**REQUEST:**
Could you rewrite every line of these items, requests included, shifting both the x and y coordinates in each answer up by 111?

**PROVIDED ENTRIES:**
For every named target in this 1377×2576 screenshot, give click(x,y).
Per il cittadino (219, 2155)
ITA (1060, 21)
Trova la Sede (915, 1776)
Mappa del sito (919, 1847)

**WRITTEN RESPONSE:**
For every named target in this 1377×2576 screenshot, give click(x,y).
Per il cittadino (330, 2266)
ITA (1171, 132)
Trova la Sede (1026, 1887)
Mappa del sito (1030, 1958)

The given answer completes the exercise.